In the 2013 financial year (that’s the one we are in now: July 2012 – June 2013) I fear that I’m going to be the bad news girl to many unsuspecting clients. In fact, many of you are probably incurring a tax debt right now without even being aware of it – sneaky as it is. Let me explain…..
The government announced the change to the private health insurance rebate some time ago but this only took effect on July 1st. In very basic terms, anyone who:
- has an adjusted taxable income of more than $84,000 (or double that if you are a family) and
- has private health insurance
will no longer be entitled to the full 30% rebate.

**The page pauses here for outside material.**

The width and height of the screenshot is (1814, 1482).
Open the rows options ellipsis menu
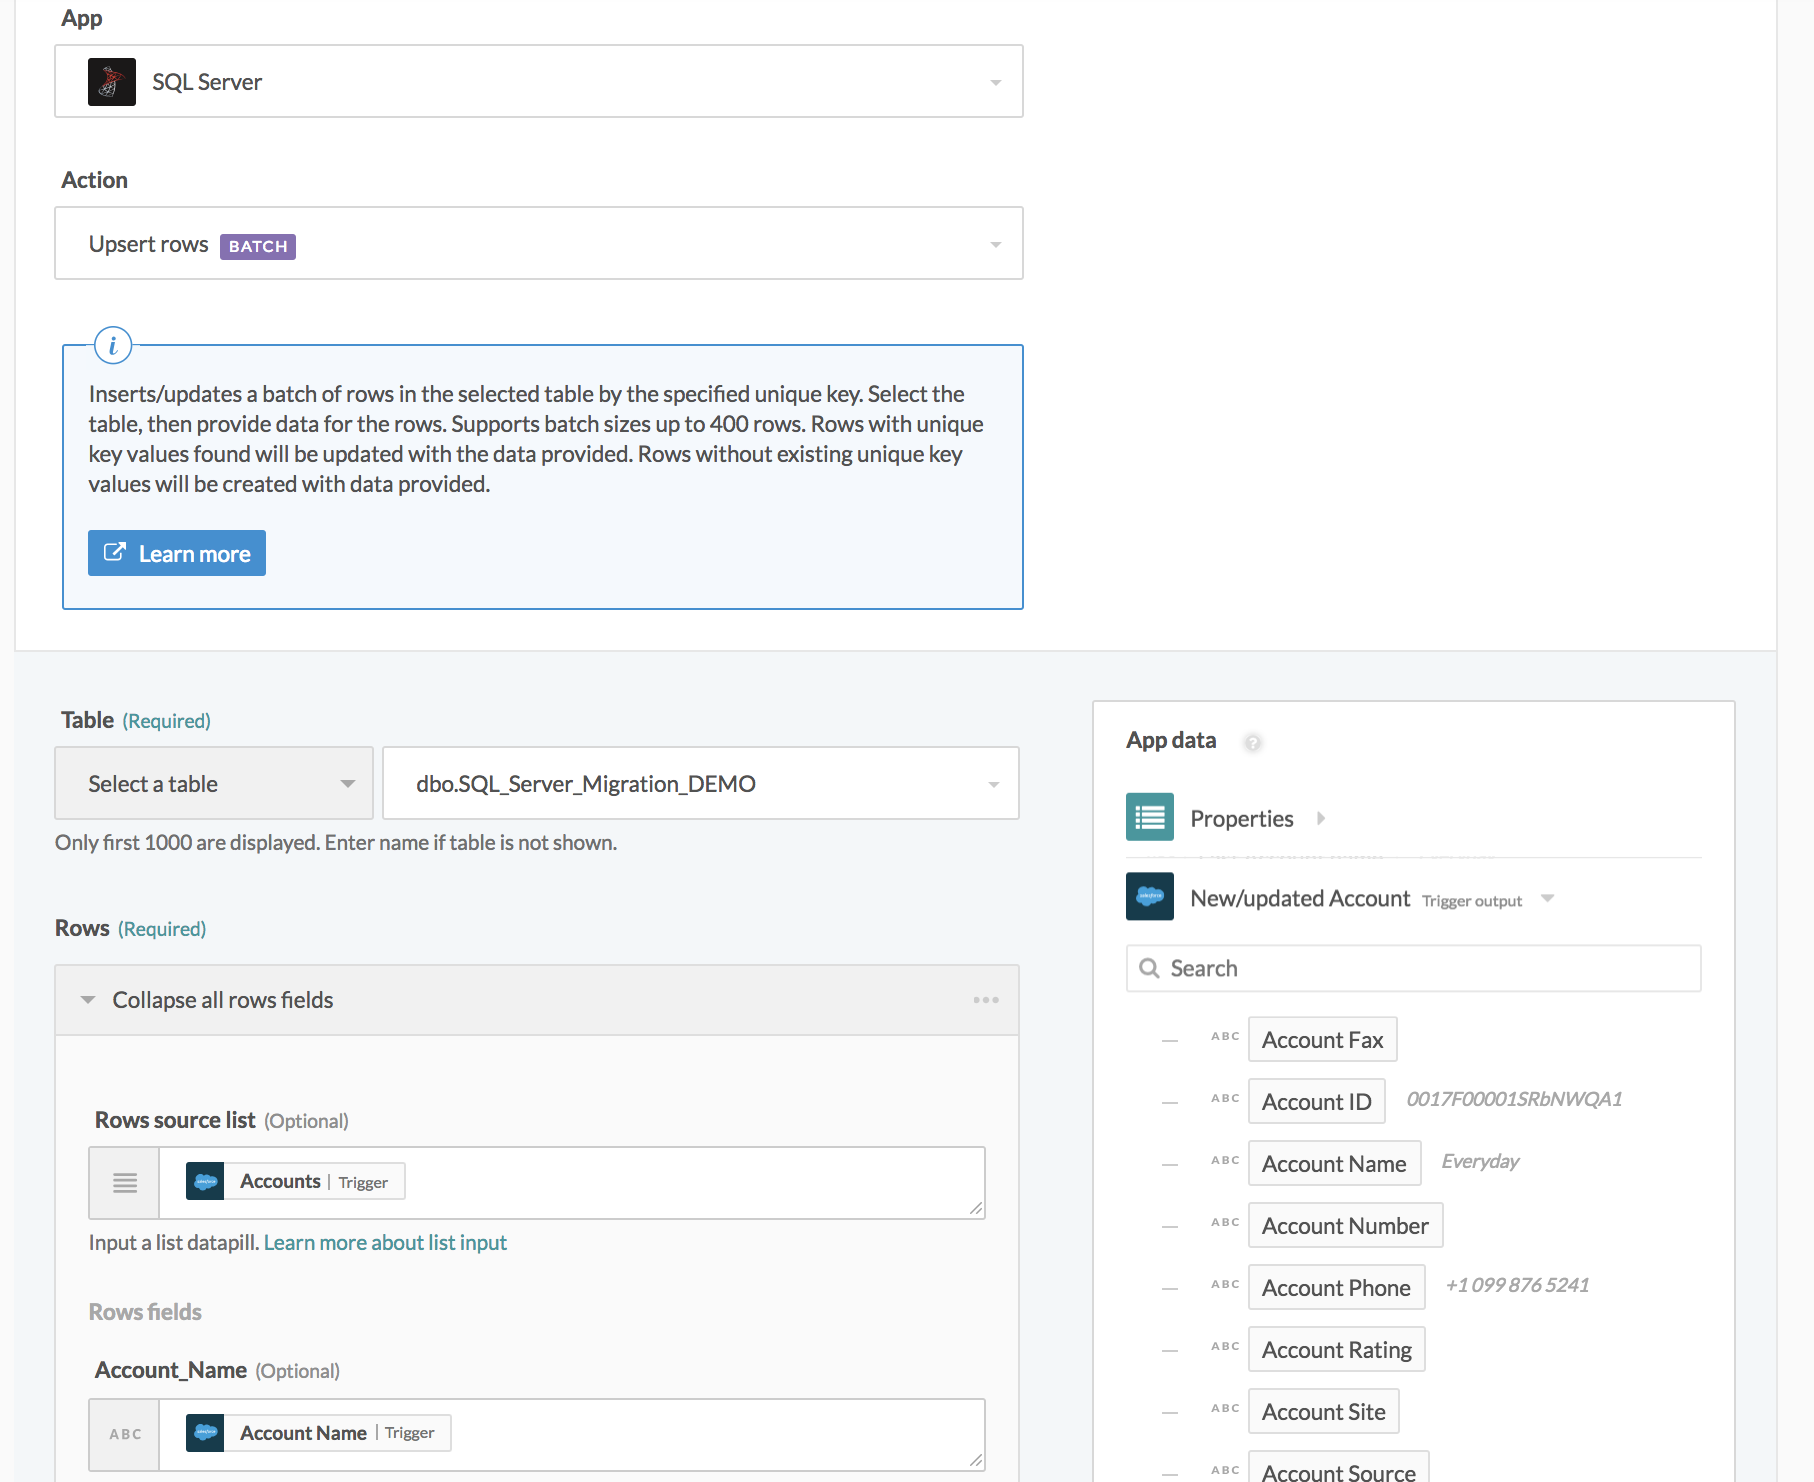pos(986,999)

The government has a going, going, gone phase out system and the thresholds drop by 10% depending on your income level. There was a period of grace where higher income earners could prepay their private health insurance and gain the benefit of the 30% threshold but this needed to be done prior to June 30th.
Sneaky again, the rebate is calculated on adjusted taxable income. Adjusted taxable income includes your taxable income, adjusted reportable fringe benefits, tax free pensions/payments, reportable super contributions, net investment losses and child support paid.
As things stand now, if your income is too high and you’re still receiving the 30% rebate – you are incurring a tax debt. The only exception to this is if you have notified your private health insurance fund and elected to decrease your rebate. I have asked dozens of clients whether they have done this and I am yet to find someone who has.
This is all going to sneak up on us when it comes time to prepare the 2013 income tax returns. The ATO are going to reconcile your income against the rebate you have been receiving and if you’ve received too much rebate, they will include the overpayment as a tax liability with your 2013 return. This means any refund owed to you will be taken as a payment and you could still end up with a debt.
The simple solution to avoid the debt is to do as follows:
- Consider what your adjusted taxable income for July 2012 – June 2013 is going to be. If it’s less than $86,000 for singles or $168,000 for families there is no need to do anything.
- If your income is more than this, contact your private health insurance company and advise them.
Or if you come up with a better solution let me know. I already considered hiding under a rock and hoping it all goes away but my husband pointed out I’m not rock shaped. So plan B is contortionist camp. Wish me luck!